Polymer dispersed cholesteric liquid crystals with combined photo- and mechanochromic response

The development of stimuli-sensitive systems is one of the newest and most promising directions in the field of modern materials science. The combination of various types of sensitivity in the same material opens the possibility of creating complex devices with a wide range of potential applications. This work deals with the design and preparation of new composite materials based on plasticized polyvinyl alcohol (PVA) films containing droplets of cholesteric liquid crystals (CLC). Mechanical stretching of elastic composite films results in a change in optical properties, namely selective light reflection (SLR), from CLC droplets. This in turn transforms the structure and optical properties of the entire polymer matrix. Such a process represents a certain mechano-optic response of the polymer matrix to the influence of mechanical deformation.
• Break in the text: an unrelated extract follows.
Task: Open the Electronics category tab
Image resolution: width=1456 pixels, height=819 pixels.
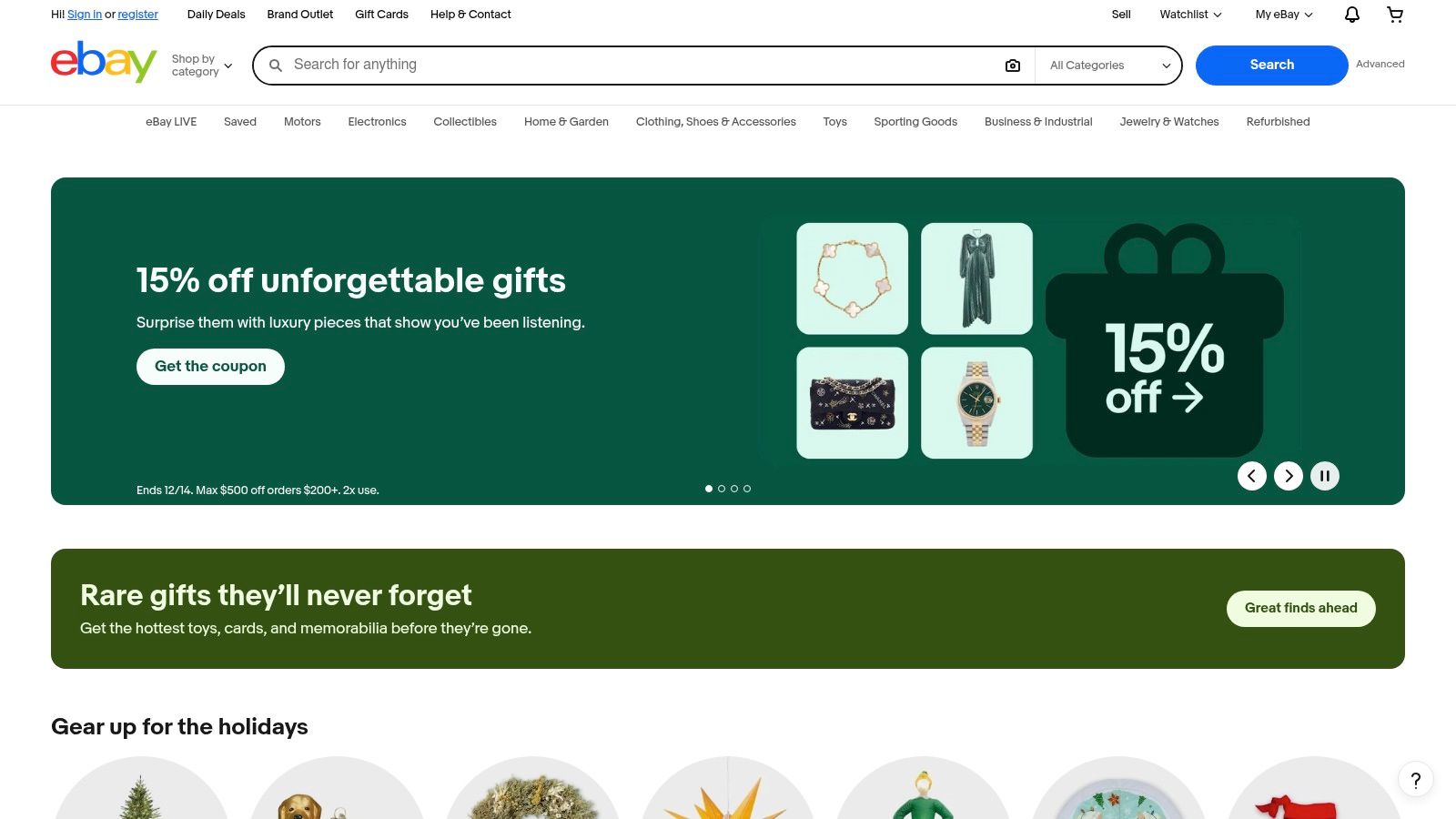Action: click(x=377, y=122)
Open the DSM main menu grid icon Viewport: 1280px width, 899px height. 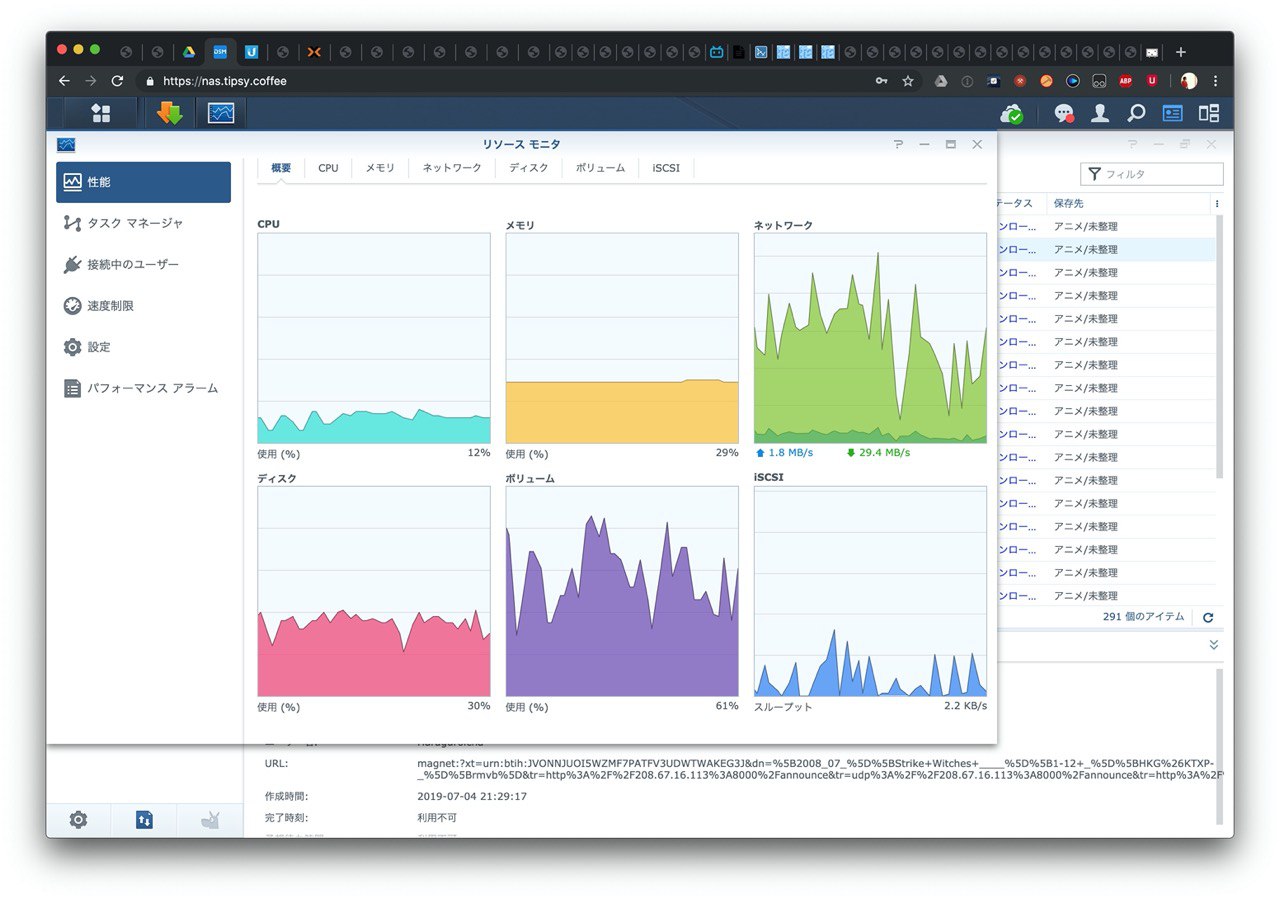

The introduction of a chiral photochromic dopant into a composite film makes it possible to transform such a film into a photochromic material with the ability to control its optical properties using, for example, UV irradiation. Therefore, mechanical deformation of a polymer composite leads to a change in its optical properties (SLR) caused by a change chiral supramolecular structure of cholesteric mesophase. At the same time, UV irradiation of a polymer film induces E-Z isomerization process in the chiral photochromic dopant, altering its molecular shape and helical twisting power. This enables the using of this process for remote and contactless control of the composite optical properties. In addition, this feature allows one to implement the photopatterning and the recording of a latent image, which appears under the influence of a mechanical field.